[Start Raw data]
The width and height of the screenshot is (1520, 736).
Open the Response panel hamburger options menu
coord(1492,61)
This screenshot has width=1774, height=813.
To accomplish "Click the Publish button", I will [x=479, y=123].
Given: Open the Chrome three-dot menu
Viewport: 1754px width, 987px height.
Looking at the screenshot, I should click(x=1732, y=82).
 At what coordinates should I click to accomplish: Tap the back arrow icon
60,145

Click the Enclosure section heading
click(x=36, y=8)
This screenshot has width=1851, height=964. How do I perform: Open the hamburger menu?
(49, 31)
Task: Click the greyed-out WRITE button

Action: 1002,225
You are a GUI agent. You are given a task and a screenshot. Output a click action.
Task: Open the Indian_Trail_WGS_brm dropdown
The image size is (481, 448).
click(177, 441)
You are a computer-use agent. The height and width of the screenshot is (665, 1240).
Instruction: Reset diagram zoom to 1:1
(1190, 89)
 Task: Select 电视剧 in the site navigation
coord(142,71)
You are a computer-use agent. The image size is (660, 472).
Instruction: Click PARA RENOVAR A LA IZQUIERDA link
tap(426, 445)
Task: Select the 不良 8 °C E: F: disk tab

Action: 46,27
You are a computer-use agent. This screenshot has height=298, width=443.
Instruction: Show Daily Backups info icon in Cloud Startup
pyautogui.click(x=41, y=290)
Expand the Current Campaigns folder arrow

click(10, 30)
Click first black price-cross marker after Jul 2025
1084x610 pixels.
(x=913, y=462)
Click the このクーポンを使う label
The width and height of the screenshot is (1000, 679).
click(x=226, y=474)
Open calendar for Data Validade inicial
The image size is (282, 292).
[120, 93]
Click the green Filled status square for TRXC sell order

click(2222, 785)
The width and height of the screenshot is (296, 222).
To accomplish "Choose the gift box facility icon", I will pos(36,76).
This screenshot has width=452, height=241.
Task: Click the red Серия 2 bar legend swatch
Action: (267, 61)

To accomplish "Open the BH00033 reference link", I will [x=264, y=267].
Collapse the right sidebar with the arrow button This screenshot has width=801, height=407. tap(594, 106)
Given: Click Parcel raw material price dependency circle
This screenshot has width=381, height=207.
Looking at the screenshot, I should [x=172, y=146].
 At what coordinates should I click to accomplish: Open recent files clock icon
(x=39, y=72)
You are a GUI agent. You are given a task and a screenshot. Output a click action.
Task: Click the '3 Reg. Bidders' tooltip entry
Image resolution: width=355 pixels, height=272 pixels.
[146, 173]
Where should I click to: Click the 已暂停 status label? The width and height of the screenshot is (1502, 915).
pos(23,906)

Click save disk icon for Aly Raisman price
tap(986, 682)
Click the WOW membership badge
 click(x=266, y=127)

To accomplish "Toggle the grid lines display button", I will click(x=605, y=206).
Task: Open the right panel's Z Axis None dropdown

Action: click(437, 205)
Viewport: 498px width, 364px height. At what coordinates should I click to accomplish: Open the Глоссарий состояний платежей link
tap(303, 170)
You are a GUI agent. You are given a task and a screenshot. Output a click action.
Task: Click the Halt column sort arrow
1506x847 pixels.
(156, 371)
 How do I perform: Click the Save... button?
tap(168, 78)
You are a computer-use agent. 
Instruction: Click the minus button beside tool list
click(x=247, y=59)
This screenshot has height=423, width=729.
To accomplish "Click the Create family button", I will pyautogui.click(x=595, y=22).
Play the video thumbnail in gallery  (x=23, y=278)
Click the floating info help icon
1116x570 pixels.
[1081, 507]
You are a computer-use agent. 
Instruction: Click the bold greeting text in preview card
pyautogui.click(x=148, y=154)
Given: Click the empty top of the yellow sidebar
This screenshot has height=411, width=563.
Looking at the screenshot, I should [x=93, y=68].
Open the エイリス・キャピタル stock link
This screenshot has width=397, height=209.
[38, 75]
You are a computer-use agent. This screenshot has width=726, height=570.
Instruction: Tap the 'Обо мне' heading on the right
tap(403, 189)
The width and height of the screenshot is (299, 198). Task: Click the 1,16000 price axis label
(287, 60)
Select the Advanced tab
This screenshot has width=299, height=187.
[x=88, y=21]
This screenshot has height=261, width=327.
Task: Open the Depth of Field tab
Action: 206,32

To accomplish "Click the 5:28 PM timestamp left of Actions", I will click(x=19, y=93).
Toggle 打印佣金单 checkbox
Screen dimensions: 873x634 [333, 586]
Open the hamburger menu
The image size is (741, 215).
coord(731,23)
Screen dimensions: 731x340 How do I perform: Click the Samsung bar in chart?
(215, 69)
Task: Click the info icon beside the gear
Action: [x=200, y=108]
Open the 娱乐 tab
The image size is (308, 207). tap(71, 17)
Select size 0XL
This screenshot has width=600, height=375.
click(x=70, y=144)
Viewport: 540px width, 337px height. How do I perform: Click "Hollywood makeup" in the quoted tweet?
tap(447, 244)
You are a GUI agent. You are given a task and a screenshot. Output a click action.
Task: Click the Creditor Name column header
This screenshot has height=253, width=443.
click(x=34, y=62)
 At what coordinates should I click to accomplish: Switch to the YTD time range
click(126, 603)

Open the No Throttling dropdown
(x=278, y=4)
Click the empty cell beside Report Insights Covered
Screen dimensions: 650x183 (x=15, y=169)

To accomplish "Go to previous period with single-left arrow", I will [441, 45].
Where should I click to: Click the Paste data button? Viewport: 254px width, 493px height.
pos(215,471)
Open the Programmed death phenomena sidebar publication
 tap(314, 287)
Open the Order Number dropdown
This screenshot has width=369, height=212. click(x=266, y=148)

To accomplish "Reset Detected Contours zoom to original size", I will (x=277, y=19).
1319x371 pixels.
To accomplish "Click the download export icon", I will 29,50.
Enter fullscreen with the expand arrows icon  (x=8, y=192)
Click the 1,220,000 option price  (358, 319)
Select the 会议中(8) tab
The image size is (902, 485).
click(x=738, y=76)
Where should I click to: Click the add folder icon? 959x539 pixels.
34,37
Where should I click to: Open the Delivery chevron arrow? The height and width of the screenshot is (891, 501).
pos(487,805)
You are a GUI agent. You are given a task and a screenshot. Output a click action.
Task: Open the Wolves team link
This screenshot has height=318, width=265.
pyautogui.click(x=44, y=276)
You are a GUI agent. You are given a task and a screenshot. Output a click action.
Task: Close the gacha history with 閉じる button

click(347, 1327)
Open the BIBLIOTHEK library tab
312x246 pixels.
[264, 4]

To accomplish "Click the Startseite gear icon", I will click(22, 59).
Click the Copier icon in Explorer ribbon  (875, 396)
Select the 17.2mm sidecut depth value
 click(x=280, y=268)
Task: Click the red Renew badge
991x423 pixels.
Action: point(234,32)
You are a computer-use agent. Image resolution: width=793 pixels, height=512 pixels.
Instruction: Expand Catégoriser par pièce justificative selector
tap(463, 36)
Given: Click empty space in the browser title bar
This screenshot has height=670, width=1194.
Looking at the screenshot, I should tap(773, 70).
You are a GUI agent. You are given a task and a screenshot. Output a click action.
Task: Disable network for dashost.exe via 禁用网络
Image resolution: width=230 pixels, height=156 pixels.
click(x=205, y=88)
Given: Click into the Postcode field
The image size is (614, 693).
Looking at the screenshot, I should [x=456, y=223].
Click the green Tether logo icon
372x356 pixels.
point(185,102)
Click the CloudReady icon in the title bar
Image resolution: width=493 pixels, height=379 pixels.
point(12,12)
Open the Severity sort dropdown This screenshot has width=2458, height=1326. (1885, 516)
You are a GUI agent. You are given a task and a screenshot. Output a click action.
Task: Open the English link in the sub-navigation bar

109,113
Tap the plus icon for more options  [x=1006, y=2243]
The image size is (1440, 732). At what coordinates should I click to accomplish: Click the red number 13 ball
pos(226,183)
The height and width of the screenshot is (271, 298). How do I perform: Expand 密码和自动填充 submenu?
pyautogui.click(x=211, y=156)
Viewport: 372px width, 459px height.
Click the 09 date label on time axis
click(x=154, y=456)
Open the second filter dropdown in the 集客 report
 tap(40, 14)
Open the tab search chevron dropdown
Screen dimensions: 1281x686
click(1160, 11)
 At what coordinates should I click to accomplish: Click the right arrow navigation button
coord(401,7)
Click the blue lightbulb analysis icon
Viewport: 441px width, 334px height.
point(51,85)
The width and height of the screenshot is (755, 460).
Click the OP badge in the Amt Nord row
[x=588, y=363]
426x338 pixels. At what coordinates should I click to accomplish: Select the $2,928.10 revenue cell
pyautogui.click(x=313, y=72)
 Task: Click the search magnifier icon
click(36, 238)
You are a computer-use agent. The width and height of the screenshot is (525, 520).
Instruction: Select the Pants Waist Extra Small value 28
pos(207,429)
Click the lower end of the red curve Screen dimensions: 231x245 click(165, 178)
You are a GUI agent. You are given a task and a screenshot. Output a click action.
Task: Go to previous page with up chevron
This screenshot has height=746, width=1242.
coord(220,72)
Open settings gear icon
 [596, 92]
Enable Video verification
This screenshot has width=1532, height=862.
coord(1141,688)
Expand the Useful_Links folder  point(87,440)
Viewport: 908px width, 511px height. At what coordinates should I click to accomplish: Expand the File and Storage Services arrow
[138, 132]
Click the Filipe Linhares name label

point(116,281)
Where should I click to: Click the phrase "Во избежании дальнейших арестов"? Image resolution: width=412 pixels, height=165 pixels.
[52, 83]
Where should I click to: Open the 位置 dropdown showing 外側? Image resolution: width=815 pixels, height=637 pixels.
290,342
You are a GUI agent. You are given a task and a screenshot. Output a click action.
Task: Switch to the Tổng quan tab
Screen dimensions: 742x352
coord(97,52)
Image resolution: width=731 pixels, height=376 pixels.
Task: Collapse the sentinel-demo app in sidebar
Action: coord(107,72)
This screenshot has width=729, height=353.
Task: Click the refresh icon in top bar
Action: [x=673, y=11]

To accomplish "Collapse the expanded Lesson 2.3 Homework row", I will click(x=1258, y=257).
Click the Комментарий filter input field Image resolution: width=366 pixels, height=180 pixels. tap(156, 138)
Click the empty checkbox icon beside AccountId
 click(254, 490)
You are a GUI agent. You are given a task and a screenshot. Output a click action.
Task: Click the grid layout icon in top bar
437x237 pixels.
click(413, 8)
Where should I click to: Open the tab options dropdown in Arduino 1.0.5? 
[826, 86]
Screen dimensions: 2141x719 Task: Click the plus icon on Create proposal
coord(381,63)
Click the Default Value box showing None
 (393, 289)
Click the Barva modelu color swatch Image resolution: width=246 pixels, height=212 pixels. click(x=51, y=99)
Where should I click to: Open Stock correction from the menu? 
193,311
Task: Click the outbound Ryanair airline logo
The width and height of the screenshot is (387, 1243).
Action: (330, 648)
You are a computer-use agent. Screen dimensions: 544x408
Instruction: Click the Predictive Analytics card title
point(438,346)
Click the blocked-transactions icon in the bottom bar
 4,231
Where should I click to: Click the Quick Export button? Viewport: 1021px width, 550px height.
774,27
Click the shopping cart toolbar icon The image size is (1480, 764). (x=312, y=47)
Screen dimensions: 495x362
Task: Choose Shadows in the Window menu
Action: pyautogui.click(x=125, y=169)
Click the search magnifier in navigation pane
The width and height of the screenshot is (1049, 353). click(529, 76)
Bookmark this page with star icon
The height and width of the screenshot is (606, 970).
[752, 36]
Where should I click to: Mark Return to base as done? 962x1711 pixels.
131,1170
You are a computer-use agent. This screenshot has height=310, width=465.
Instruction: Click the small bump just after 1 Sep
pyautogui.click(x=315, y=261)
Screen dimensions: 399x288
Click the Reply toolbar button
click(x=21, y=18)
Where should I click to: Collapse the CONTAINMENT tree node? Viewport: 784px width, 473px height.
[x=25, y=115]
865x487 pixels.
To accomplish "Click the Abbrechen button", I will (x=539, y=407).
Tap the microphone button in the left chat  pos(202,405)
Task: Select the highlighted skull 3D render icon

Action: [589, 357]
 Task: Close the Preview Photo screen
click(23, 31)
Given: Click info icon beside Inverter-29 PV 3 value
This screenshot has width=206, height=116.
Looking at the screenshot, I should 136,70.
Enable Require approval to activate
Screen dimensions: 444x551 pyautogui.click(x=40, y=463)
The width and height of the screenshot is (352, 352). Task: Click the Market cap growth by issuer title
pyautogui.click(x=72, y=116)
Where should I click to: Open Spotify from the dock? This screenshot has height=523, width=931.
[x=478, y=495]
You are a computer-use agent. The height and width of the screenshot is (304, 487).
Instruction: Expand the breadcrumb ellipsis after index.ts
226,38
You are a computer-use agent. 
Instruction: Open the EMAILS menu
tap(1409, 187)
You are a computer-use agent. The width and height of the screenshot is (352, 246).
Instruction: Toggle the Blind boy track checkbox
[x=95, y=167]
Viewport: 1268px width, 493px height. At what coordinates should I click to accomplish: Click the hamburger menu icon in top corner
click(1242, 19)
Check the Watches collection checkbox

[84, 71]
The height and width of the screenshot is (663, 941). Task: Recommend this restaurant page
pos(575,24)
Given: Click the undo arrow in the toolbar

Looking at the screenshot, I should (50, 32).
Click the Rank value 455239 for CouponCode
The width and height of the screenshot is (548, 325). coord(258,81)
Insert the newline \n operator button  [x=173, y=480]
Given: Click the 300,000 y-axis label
[End Raw data]
### Task brief
Return, unchanged, the lines of the records from the one with "The width and height of the screenshot is (755, 460)." to the one with "click(36, 238)", both included.

### Result below
The width and height of the screenshot is (755, 460).
Click the OP badge in the Amt Nord row
[x=588, y=363]
426x338 pixels. At what coordinates should I click to accomplish: Select the $2,928.10 revenue cell
pyautogui.click(x=313, y=72)
 Task: Click the search magnifier icon
click(36, 238)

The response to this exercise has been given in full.